Only a number is wanted here: the count of lines in the entries below that include the word "thumbnail".

----- Materials provided

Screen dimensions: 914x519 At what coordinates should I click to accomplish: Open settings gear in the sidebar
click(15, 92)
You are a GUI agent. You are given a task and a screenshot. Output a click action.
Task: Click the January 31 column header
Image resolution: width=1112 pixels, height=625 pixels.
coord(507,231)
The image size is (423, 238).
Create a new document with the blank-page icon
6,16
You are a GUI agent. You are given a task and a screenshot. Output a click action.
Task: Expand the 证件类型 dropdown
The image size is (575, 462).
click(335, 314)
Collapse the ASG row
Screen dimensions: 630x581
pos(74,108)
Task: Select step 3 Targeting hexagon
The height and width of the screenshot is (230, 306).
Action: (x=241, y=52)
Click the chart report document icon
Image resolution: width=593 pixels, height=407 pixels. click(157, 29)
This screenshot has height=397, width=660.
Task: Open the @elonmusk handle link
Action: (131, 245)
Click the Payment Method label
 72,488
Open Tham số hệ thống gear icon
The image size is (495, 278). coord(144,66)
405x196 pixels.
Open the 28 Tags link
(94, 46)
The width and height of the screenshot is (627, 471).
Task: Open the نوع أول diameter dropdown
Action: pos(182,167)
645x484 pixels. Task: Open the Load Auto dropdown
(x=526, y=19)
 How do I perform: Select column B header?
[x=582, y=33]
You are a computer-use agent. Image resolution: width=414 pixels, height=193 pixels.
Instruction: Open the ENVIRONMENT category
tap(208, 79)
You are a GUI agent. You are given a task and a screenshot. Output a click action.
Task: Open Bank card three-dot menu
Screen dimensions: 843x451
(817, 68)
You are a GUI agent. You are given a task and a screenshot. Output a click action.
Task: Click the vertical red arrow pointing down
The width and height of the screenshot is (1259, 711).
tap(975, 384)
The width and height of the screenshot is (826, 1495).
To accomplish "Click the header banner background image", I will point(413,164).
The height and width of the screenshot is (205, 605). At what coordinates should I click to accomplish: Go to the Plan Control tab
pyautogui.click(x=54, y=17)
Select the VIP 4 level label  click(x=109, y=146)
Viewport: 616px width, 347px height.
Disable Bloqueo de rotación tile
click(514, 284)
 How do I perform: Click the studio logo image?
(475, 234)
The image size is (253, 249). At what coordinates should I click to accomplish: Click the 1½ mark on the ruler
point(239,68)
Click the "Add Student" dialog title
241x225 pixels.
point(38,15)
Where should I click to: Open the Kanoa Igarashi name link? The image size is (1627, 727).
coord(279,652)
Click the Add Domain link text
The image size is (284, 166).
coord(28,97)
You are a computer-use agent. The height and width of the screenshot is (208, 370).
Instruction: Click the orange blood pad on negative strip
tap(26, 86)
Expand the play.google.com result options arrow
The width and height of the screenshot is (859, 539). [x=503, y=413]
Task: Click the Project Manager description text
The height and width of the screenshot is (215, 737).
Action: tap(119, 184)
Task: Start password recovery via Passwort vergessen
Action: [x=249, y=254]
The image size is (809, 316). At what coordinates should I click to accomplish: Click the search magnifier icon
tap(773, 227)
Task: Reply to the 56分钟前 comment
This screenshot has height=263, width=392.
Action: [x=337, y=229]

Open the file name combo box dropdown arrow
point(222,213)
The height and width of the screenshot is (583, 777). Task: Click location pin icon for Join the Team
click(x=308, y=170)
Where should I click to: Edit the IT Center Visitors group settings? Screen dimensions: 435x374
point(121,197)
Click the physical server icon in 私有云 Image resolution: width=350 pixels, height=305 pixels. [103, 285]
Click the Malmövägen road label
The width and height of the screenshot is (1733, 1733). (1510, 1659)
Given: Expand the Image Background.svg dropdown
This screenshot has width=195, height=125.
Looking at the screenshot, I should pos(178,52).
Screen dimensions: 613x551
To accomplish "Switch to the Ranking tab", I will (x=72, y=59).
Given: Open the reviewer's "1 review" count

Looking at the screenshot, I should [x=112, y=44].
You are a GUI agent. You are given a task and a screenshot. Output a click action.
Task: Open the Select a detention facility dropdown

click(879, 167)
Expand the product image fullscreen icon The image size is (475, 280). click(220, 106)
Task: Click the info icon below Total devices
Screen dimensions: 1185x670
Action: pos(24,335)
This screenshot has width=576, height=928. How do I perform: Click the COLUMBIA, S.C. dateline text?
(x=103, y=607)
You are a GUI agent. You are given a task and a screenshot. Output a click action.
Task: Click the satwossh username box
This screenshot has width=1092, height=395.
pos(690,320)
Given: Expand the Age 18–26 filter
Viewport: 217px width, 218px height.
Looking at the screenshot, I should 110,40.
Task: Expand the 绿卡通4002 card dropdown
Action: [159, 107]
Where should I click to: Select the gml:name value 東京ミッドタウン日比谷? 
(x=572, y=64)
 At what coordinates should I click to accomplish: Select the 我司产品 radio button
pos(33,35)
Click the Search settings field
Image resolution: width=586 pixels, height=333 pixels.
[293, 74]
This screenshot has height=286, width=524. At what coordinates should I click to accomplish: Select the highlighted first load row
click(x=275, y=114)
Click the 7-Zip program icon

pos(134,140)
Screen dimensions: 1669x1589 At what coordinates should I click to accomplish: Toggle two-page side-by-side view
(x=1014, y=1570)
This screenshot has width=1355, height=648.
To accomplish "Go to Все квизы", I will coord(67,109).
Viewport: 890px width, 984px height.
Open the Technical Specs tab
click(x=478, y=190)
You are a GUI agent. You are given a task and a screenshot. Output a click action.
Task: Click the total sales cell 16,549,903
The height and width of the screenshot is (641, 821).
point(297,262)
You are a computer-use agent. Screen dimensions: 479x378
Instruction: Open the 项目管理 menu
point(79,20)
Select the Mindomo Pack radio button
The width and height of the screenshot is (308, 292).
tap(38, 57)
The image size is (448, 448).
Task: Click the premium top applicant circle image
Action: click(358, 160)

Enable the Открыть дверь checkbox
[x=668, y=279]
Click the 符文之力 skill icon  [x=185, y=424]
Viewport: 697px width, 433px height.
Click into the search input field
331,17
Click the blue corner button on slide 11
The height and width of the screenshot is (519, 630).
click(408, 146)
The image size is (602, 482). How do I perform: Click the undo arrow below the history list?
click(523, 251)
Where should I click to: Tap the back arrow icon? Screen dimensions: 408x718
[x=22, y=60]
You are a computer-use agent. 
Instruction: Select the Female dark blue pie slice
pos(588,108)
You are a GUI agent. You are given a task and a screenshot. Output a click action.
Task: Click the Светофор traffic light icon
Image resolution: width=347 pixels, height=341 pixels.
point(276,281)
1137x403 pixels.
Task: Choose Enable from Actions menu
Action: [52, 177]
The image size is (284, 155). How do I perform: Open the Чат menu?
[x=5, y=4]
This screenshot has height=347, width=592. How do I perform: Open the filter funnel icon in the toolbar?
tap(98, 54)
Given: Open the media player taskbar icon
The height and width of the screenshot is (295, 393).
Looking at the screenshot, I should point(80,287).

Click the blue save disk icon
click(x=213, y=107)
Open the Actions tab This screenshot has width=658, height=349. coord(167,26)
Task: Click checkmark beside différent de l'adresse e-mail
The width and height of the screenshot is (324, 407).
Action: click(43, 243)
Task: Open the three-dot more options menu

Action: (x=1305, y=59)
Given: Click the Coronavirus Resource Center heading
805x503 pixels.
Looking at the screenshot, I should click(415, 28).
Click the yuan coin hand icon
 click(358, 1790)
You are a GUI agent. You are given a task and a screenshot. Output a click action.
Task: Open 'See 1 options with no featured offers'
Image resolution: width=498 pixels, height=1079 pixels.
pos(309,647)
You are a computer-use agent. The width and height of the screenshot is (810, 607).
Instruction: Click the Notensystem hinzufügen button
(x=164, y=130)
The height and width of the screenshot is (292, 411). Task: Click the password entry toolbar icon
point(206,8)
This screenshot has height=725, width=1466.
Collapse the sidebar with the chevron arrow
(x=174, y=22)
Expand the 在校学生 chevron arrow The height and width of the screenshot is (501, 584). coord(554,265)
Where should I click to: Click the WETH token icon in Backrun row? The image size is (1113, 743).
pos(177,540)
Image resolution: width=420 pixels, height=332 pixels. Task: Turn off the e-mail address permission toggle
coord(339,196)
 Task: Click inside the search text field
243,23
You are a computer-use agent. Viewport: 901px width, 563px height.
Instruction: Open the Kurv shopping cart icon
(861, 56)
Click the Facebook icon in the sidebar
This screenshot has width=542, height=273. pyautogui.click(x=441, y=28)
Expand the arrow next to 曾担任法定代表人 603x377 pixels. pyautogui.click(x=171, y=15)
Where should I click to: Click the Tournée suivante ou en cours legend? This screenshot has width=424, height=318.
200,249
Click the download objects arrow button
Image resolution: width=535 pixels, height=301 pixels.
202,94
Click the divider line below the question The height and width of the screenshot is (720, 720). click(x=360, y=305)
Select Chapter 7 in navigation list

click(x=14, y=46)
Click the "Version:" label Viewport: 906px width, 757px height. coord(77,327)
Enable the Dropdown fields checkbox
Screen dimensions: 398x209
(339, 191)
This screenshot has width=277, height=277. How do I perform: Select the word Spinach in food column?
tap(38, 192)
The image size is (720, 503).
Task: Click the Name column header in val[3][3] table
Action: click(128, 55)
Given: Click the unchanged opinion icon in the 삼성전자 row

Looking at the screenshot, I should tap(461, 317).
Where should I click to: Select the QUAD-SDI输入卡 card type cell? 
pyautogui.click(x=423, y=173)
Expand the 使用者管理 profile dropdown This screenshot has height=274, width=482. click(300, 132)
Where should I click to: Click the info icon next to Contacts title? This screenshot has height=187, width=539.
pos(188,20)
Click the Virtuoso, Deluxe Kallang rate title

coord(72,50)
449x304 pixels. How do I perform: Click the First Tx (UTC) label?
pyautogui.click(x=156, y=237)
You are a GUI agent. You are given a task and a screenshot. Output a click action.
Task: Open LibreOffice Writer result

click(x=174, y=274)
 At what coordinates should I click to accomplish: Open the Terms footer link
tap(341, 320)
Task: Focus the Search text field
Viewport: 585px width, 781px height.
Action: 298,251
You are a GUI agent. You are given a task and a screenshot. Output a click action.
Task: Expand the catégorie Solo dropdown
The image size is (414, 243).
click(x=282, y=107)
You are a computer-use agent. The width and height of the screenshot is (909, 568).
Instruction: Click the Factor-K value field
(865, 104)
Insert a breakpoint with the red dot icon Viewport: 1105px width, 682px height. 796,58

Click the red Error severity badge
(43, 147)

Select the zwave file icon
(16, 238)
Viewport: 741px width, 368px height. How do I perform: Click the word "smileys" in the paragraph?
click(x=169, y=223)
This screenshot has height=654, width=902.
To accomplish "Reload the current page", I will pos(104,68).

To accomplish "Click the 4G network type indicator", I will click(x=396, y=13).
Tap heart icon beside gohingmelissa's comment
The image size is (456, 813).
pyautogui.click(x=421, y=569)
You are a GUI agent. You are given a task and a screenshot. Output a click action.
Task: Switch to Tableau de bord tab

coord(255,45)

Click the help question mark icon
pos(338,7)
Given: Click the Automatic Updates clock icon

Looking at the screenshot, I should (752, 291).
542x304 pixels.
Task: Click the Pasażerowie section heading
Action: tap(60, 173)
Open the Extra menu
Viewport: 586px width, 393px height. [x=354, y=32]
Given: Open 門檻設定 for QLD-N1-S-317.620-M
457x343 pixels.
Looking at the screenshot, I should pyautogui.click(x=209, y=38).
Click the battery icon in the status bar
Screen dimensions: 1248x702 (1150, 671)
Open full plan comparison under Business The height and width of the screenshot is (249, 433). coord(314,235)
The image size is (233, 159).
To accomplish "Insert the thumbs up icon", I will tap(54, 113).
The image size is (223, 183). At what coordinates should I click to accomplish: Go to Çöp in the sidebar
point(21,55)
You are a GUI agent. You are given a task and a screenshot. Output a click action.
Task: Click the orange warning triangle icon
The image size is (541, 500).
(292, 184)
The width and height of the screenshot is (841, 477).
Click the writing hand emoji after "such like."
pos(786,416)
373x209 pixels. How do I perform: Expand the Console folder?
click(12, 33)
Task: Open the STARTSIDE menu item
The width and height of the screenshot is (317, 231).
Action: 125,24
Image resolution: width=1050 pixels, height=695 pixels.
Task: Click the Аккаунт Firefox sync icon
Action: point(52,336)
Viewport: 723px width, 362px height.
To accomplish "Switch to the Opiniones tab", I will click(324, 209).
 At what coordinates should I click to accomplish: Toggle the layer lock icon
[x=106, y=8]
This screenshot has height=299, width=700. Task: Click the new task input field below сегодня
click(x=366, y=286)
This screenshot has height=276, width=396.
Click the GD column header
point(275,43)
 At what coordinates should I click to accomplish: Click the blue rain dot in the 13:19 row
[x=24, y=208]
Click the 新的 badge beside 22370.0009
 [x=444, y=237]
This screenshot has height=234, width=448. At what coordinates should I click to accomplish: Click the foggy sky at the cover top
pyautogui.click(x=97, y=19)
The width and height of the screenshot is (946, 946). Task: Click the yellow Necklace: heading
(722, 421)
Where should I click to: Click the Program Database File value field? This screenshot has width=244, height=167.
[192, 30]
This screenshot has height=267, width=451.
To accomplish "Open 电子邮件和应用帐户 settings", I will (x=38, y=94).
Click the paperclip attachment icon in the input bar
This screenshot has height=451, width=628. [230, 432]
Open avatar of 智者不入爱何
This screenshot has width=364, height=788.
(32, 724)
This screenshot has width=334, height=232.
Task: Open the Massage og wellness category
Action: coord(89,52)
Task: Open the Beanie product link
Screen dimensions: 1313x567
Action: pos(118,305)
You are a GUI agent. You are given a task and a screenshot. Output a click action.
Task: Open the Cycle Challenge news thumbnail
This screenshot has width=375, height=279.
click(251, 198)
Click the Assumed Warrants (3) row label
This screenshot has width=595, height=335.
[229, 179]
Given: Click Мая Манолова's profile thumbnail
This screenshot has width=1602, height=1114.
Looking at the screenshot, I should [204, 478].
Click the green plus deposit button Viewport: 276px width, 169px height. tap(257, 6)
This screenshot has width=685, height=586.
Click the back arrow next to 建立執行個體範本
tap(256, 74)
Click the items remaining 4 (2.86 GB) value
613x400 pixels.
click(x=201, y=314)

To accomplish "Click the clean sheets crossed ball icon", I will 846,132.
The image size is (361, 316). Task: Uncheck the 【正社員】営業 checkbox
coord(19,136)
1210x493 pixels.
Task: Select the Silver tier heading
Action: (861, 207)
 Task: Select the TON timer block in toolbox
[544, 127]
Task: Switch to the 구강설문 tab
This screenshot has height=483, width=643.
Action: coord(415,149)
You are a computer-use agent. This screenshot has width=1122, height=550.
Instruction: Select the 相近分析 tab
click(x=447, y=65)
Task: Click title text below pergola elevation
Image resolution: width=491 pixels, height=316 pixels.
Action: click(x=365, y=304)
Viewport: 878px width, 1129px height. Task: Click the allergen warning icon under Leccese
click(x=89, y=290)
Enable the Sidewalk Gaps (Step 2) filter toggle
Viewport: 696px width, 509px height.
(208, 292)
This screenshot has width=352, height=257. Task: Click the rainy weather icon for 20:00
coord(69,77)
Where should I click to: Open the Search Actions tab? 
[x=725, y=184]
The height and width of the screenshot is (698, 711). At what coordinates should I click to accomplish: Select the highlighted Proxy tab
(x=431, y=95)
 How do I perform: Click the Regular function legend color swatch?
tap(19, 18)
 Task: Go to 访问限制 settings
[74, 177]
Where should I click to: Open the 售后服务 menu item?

----------

Exercise answer:
2